Lorraine Denby and Colin Mallows write:

It is usual to choose to make the bins in a histogram all have the same width. One could also choose to make them all have the same area. These two options have complementary strengths and weaknesses–the equal-width histogram oversmooths in regions of high density and is poor at identifying sharp peaks; the equal-area histogram oversmooths in regions of low density and so does not identify outliers. We describe a compromise approach which avoids both of these defects. We argue that relying on asymptotics of the Integrated Mean Square Error leads to inappropriate recommendations.

I’m so glad they wrote this article (it appeared recently in the Journal of Computational and Graphical Statistics)! I’ve thought for a long time that (a) histogram bars are typically too wide (for example, as set by default in software packages such as S and R), and (b) that the underlying problem was that people think of the goal of the histogram as to closely approximate the density function.

A key benefit of a histogram is that, as a plot of raw data, it contains the seeds of its own error assessment. Or, to put it another way, the jaggedness of a slightly undersmoothed histogram performs a useful service by visually indicating sampling variability. That’s why, if you look at the histograms in my books and published articles, I just about always use lots of bins. I also almost never like those kernel density estimates that people sometimes use to display one-dimensional distributions. I’d rather see the histogram and know where the data are.

Denby and Mallows go far beyond my vague thoughts by considering histograms with varying widths and coming up with a particular algorithm. I’d like to try out their method on my own problems. Is there R package out there?

Link's busted. Should be http://pubs.research.avayalabs.com/pdfs/ALR-2007-…

I really like kernel density estimates, but like you, I prefer to use a slightly under-smoothed representation, so I almost always reduce the bandwidth from the default to include a little more wiggle, which helps to understand the actual data points.

I've often wondered why there were no adaptive bandwidth KDE methods in R. Perhaps someone has a mixture of gaussians function?

See here for code: http://gist.github.com/217245

Neat. The article supplement has R code in a tar file if it hasn't been packaged. There's a dhist in ggplot2, but it's not identical.

The report version

http://pubs.research.avayalabs.com/pdfs/ALR-2007-…

refers to an R function they have.

Thanks. I'll try it out.

This link is not working either :(

Interesting – I have recently been thinking about histograms too.

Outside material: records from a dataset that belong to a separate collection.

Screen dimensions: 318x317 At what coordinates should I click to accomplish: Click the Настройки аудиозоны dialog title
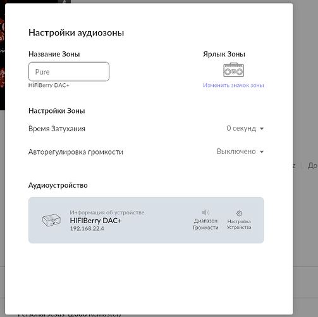click(76, 33)
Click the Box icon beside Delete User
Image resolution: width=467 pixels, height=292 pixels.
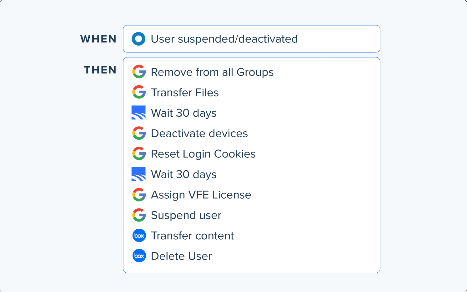point(139,256)
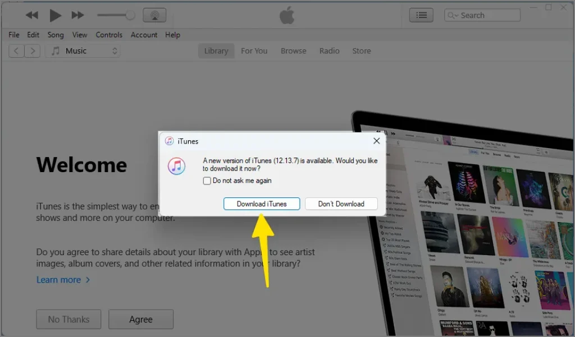This screenshot has width=575, height=337.
Task: Open the Account menu
Action: coord(144,35)
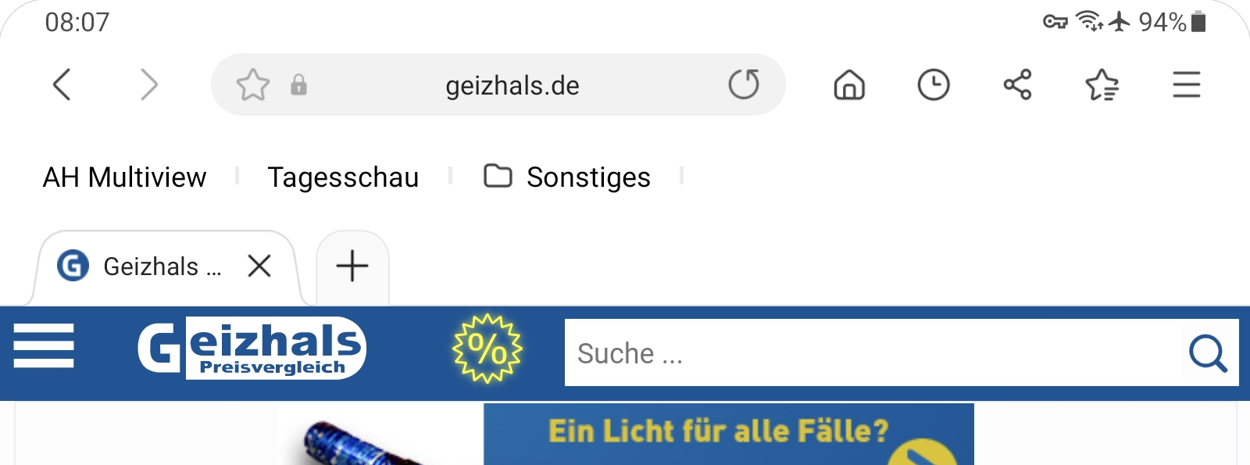Open browsing history clock icon
Screen dimensions: 1250x465
coord(934,84)
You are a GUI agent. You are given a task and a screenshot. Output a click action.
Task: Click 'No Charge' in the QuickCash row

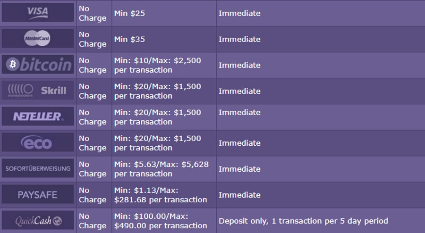93,221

Define a histogram as a measurable function from the domain into some interval 1..n, and look for an information preserving optimal – I've a sketch of a method that starts with a kernel density estimate and uses this to find a best fit, via the relative entropy information projection, onto n points.

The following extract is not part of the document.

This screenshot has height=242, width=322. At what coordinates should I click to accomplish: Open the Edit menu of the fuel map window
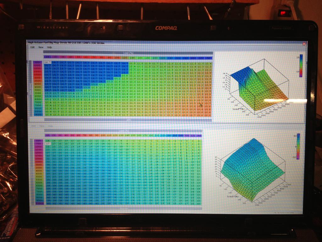pos(32,47)
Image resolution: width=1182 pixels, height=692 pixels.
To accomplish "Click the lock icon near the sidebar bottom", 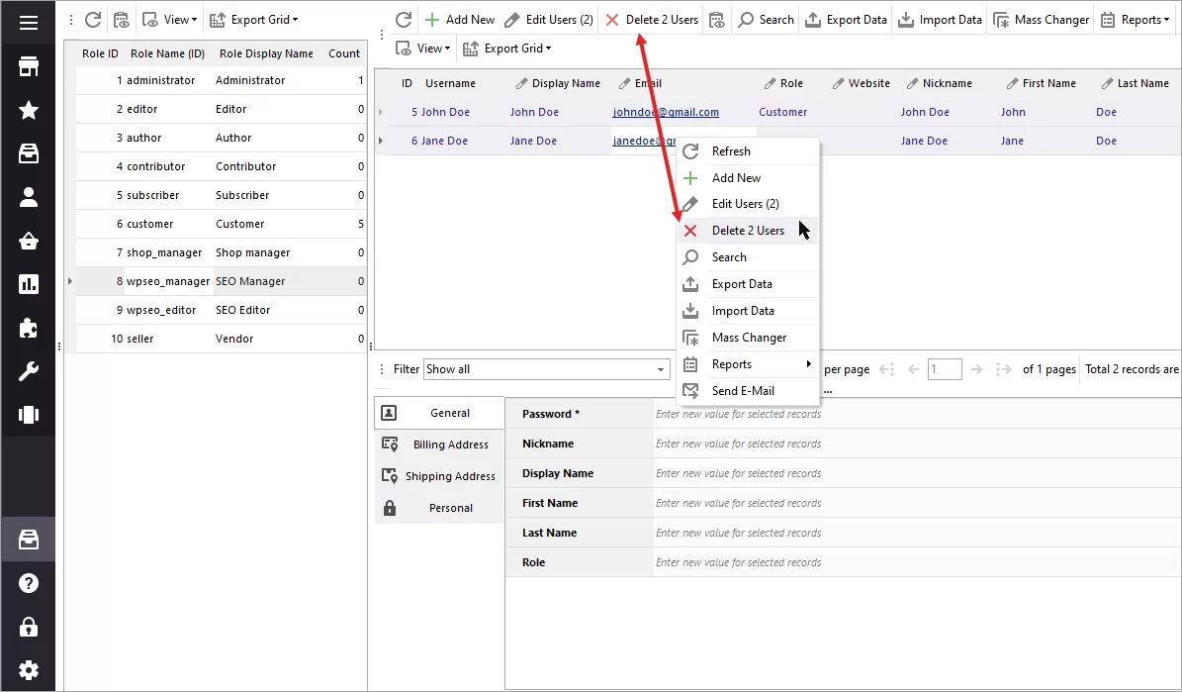I will pos(27,626).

This is a bit elaborate (!) as a method for producing pictures, however if you really need an optimum discretization of data (which can be important in, e.g, data mining, or compression algorithms), then it might be worth doing. I haven't really dotted the is, or crossed the t's – It was just something I was thinking about recently before falling asleep.

I guess if you could see an equal-area histogram from above, it would look like a box-and-whisker plot?

(while an equal-width histogram seen from above would give no information, except the choice of widths)

From the point of view that histograms are condensed yet informative representations of data, I think it may be reasonable to try to use the minimum description length (MDL) principle to choose the intervals.

This has actually been done in a paper by

Kontkanen and Myllymäki.

Would this be a problem where parsimony is ok?